(The data Opens)

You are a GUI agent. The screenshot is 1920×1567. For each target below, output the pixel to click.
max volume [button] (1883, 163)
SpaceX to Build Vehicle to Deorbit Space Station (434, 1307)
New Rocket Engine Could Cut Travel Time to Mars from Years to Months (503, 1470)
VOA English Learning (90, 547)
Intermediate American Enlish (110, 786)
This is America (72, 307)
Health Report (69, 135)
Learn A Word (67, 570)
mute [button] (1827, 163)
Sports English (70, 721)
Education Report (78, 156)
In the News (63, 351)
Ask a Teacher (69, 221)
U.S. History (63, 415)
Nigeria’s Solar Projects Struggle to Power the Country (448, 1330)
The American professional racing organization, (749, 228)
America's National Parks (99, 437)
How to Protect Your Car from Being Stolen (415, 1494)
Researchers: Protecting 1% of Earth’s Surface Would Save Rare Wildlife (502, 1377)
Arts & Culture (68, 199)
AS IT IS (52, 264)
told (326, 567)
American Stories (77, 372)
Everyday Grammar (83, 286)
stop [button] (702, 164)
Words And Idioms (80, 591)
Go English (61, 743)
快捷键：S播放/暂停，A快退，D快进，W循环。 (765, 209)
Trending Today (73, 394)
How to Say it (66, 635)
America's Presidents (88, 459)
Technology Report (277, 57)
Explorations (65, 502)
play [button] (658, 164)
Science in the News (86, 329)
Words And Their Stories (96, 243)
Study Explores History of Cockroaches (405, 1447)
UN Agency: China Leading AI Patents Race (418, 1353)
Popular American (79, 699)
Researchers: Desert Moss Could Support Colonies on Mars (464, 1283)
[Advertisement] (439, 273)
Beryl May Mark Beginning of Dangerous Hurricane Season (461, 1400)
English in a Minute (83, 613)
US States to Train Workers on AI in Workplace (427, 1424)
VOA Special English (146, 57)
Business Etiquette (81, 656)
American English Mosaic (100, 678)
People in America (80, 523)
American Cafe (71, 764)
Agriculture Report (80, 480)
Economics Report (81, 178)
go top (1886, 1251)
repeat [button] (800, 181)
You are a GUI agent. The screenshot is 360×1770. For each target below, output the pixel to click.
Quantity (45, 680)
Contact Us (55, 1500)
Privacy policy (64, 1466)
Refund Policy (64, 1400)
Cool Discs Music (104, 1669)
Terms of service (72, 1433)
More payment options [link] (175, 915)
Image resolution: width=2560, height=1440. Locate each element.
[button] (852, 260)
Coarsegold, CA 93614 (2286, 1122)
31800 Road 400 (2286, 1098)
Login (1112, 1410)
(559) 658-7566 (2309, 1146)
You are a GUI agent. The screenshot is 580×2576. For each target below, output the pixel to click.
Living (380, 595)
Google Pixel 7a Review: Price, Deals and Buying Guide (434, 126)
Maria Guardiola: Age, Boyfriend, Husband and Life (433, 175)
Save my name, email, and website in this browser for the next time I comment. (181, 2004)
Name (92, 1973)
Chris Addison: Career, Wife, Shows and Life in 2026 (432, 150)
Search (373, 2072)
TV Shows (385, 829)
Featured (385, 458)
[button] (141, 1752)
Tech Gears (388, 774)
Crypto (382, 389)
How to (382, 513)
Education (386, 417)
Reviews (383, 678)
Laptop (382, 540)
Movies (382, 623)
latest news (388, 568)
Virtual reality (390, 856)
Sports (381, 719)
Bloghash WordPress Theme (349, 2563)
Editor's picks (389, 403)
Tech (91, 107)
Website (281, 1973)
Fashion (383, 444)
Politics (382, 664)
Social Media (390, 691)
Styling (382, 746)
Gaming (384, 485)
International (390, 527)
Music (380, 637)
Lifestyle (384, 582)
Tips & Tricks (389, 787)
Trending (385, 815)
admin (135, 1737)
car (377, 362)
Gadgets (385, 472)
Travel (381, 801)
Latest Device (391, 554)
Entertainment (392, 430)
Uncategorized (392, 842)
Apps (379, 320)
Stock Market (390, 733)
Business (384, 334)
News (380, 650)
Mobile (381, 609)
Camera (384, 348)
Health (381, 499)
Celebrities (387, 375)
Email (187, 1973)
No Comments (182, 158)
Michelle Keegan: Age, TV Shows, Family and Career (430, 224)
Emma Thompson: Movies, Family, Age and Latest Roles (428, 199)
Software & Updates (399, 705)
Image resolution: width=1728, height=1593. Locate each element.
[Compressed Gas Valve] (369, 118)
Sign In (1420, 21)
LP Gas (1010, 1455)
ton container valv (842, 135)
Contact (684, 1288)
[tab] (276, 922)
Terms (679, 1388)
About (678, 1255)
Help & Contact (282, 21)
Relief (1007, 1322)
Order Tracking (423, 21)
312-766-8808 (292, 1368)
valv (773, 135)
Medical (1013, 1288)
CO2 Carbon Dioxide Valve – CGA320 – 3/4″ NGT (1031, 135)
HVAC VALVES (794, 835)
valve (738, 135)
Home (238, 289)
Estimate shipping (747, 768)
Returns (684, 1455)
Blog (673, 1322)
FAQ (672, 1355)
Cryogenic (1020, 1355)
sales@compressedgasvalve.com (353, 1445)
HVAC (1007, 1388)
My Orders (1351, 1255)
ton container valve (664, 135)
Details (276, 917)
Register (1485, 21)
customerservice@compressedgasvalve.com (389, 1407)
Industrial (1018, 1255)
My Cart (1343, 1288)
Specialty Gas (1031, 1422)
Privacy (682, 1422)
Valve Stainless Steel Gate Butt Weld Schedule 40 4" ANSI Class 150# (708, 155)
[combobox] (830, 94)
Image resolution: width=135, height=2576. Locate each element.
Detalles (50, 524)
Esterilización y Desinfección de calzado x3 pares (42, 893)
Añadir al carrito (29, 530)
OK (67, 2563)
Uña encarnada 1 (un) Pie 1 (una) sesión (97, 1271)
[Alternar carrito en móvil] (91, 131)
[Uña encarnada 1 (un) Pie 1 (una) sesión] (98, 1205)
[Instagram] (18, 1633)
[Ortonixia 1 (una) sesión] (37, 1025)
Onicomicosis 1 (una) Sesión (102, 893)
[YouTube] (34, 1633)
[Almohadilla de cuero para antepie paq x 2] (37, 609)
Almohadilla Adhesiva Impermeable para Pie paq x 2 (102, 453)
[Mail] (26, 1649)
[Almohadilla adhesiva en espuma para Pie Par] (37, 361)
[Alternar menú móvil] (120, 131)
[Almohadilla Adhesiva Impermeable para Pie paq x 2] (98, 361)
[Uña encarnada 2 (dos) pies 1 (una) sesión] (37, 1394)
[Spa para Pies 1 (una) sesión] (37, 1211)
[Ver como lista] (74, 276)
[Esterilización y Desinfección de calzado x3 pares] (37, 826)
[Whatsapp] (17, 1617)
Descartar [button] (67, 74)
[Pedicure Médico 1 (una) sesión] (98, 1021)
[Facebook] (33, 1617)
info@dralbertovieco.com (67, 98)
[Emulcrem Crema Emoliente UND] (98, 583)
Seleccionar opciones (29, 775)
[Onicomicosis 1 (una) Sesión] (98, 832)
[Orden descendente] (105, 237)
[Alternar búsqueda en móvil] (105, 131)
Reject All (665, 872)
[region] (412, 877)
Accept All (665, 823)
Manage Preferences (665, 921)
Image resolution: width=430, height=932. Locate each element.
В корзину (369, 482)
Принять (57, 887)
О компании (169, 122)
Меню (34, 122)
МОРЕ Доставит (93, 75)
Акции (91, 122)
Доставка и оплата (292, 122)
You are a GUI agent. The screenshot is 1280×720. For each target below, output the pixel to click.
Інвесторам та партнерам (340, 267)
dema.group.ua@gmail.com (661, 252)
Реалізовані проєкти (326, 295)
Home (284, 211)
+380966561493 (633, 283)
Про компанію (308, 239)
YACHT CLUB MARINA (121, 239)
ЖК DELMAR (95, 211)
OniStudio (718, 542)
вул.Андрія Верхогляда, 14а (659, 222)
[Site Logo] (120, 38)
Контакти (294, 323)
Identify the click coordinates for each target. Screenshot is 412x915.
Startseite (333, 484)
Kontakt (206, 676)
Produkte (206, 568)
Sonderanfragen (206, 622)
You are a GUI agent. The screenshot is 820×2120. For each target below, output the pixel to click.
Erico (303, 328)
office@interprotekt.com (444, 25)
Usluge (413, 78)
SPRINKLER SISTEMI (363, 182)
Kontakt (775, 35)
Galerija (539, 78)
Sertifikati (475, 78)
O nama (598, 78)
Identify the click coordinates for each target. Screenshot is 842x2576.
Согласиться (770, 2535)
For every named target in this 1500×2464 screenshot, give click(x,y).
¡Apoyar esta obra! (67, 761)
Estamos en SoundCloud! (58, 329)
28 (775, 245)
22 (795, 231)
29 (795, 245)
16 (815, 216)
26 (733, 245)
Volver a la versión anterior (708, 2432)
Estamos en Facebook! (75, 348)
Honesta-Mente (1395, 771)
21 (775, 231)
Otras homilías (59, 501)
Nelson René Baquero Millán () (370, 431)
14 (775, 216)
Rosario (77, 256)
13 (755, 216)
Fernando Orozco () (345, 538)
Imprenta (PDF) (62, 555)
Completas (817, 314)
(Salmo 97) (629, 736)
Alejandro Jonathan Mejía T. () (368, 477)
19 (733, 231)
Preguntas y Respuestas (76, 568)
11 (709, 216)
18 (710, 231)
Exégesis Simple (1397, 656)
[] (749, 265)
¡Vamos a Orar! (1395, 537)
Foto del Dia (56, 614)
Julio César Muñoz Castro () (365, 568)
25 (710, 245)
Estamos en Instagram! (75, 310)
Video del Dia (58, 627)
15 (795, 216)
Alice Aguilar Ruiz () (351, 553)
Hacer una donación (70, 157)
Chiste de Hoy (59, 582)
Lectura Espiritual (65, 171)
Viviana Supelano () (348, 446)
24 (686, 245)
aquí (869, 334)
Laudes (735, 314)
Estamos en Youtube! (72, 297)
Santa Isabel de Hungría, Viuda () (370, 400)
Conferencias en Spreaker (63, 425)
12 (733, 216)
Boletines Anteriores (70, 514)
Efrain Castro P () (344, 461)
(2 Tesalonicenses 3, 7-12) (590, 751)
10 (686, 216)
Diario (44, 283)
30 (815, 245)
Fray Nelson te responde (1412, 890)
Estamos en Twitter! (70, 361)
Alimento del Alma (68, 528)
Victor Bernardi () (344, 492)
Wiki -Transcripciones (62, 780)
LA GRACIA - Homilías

(The data Closes)

◆ Exercise aim:
Wherever the string "calzado" appears in the entries, copy that line.

◆ Task response:
Esterilización y Desinfección de calzado x3 pares (42, 893)
[Esterilización y Desinfección de calzado x3 pares] (37, 826)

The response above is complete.